» Instruction: Swap "Trip Total" for "Trip Summary" in the lines below, starting at the line that has "Click the EC-HRES" and stopping after the line that has "Looking at the screenshot, I should (x=565, y=327).". Return only those lines, with everything else left as it is.
━━ Given information ━━
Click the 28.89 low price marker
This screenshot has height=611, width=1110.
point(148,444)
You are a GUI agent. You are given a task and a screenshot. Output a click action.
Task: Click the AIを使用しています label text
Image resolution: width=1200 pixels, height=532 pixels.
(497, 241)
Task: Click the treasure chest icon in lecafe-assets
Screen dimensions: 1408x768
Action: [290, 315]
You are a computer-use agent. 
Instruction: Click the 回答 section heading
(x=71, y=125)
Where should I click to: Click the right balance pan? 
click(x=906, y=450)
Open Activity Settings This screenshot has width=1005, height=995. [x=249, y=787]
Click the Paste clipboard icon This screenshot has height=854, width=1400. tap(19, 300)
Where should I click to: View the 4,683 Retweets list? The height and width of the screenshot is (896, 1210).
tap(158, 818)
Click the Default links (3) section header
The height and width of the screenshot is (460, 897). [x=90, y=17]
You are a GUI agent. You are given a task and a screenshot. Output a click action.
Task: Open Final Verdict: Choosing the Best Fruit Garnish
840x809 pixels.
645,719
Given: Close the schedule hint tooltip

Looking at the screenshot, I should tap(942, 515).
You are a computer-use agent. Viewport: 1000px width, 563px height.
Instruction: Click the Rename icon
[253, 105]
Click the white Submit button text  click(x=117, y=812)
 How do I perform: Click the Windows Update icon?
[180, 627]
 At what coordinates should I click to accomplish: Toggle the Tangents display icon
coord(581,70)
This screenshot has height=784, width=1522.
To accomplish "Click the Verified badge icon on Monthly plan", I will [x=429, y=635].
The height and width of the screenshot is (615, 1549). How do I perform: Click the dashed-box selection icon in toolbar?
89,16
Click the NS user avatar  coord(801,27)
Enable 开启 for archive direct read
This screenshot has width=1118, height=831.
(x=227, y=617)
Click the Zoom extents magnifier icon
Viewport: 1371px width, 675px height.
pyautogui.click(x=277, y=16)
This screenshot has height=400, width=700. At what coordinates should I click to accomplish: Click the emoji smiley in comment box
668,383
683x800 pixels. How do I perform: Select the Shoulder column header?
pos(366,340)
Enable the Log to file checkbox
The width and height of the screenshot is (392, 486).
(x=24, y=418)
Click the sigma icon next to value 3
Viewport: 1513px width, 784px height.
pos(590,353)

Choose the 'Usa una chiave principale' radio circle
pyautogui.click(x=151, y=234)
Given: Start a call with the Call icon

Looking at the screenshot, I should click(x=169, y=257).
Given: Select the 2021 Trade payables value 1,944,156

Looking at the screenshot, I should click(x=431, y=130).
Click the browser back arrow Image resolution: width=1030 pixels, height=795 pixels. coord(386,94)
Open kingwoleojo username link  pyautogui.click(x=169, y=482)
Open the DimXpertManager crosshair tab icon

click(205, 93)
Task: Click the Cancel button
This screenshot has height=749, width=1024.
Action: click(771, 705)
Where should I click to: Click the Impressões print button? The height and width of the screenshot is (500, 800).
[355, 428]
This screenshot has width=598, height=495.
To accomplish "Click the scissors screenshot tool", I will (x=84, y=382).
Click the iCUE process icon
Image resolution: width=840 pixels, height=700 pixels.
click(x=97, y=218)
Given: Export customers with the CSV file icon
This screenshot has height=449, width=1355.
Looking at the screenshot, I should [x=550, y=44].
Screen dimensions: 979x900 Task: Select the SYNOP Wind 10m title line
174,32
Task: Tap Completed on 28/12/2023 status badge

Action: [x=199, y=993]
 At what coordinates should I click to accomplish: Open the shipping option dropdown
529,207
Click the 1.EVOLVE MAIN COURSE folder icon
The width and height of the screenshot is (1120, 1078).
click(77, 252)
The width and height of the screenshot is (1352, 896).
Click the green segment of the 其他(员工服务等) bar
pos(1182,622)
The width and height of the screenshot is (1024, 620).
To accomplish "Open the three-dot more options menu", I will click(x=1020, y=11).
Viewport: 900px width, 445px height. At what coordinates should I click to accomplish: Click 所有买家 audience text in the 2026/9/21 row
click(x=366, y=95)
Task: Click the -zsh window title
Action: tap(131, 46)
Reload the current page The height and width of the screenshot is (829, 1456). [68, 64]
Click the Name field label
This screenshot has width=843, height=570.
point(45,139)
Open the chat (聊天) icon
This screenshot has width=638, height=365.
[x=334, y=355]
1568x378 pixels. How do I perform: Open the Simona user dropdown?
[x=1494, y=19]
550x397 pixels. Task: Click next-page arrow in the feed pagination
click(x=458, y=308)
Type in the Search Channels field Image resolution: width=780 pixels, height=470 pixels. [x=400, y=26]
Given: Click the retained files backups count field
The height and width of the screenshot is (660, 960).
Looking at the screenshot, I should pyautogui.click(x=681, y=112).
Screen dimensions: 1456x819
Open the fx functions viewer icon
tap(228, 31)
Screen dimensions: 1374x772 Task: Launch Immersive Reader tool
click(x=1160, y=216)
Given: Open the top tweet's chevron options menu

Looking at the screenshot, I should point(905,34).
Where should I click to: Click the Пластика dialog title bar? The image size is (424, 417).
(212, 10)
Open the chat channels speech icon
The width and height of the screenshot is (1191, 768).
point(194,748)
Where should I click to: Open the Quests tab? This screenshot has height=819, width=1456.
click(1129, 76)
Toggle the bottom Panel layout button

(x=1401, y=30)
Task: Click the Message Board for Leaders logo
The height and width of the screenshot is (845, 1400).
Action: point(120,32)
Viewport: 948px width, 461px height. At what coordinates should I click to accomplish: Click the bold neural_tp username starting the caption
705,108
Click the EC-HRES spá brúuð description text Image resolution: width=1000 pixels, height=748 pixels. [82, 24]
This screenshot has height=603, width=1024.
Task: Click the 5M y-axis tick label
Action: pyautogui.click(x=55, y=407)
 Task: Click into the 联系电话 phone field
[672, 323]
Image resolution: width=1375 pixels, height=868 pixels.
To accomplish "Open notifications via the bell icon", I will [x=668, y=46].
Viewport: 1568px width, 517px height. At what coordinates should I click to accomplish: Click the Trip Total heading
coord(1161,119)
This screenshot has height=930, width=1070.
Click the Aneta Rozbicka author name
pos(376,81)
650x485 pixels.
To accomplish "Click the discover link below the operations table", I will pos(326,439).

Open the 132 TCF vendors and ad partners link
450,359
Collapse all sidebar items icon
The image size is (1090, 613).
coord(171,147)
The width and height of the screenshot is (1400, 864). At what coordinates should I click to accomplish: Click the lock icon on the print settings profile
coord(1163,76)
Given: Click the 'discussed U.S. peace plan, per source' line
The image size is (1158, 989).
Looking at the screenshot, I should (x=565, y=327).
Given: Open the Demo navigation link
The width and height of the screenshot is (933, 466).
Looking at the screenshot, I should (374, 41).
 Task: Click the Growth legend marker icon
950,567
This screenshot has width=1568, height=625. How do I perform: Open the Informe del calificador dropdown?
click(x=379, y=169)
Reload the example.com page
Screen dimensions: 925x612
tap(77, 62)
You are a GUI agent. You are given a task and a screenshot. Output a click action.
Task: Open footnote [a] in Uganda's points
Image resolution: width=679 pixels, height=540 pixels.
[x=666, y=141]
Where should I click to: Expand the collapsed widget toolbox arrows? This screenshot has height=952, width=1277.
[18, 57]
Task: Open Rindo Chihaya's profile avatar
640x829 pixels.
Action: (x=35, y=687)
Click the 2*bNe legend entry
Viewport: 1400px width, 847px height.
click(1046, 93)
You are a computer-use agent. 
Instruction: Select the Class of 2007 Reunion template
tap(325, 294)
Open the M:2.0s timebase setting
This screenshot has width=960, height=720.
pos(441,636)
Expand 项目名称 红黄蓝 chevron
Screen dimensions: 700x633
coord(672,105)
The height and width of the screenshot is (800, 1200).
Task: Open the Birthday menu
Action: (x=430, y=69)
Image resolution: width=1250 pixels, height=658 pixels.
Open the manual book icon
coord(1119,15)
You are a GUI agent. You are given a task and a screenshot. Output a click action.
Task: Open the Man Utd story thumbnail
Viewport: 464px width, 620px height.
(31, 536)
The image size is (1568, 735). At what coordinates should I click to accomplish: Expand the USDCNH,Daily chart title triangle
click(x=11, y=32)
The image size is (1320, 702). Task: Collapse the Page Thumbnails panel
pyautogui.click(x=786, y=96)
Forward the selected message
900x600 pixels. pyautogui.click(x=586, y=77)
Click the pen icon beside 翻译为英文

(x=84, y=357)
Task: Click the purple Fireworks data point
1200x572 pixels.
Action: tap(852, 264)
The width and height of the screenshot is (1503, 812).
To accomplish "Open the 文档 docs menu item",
━━━
» Answer to this problem:
Click the EC-HRES spá brúuð description text Image resolution: width=1000 pixels, height=748 pixels. [82, 24]
This screenshot has height=603, width=1024.
Task: Click the 5M y-axis tick label
Action: pyautogui.click(x=55, y=407)
 Task: Click into the 联系电话 phone field
[672, 323]
Image resolution: width=1375 pixels, height=868 pixels.
To accomplish "Open notifications via the bell icon", I will [x=668, y=46].
Viewport: 1568px width, 517px height. At what coordinates should I click to accomplish: Click the Trip Summary heading
coord(1161,119)
This screenshot has height=930, width=1070.
Click the Aneta Rozbicka author name
pos(376,81)
650x485 pixels.
To accomplish "Click the discover link below the operations table", I will pos(326,439).

Open the 132 TCF vendors and ad partners link
450,359
Collapse all sidebar items icon
The image size is (1090, 613).
coord(171,147)
The width and height of the screenshot is (1400, 864). At what coordinates should I click to accomplish: Click the lock icon on the print settings profile
coord(1163,76)
Given: Click the 'discussed U.S. peace plan, per source' line
The image size is (1158, 989).
Looking at the screenshot, I should (x=565, y=327).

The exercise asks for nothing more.